— SET EXERCISE —
Can you carry on the forum thread about the anime industry, picking up right after its last sentence?

— EXTRACTED TEXT —
## start

I have some questions. I don't know where this belongs to so I have placed it here.

- How do governments play a role in the industry?
- How is an animation team in the company typically structured?
- How is a project typically budgeted?
- What are the obstacles a project may face?
- What is a typical workflow in a project?

also, I think this thread should be moved to one of the anime threads, since it is related to anime, but I think a mod would have to decide o that

Gjallarhorn
04-01-2012, 03:05 PM
I have some questions. I don't know where this belongs to so I have placed it here.

- How do governments play a role in the industry?
- How is an animation team in the company typically structured?
- How is a project typically budgeted?
- What are the obstacles a project may face?
- What is a typical workflow in a project?

1. Outside of censorship laws and the like, they're generally not involved. This has been big in Japan recently, with Ishihara (the governor of Tokyo) cracking down sexual or suggestive content in anime and manga...both of which have been on the rise for the better part of the last decade.

## end

— MATERIAL SHOWN —
## start

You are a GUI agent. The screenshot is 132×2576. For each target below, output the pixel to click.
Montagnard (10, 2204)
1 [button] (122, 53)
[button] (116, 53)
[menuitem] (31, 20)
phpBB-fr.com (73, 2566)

## end

— EXERCISE ANSWER —
2. Not an animator, but they're generally broken down by groups. You have designers that come up with the visual elements and character designs, storyboarders to give layouts of frames and scenes, key animators that draw doing key frames, intermediate animators that do the in-between frames. Then you'll probably have touch-up staff that make sure things like movement and audio are in sync, quality checkers, etc. Above those you'll have more management-side animators that manage the groups and make most of the critical decisions regarding animation.
3. Depends on the company and the size. Typical things like investors, ad revenue, or a portion of the budget from the rest of the company (if the studio is a subsidary). It's sort of general for any entertainment industry - live-action television, film, video games.
4. Budgets are usually a big problem; unless you work for a company like Disney, animators don't make a lot. Deadlines are strict and pretty much do-or-die; this means long hours, stress, etc.
5. Typically you have a project pitch, which presents the rough outline for the project. If it's based on a source material, there's licensing, meeting with the original creator(s) for their input, production contracts. There's meetings to hash out it. between the production company, the studio, and other parties involved. As far as animation itself, it would go episode-by-episode. You'd have storyboarding, to lay out the format for the episode. Backgrounds are drawn, key animators draw the main frames, and then the remaining animators (the majority at a studio) would do the in-between animation.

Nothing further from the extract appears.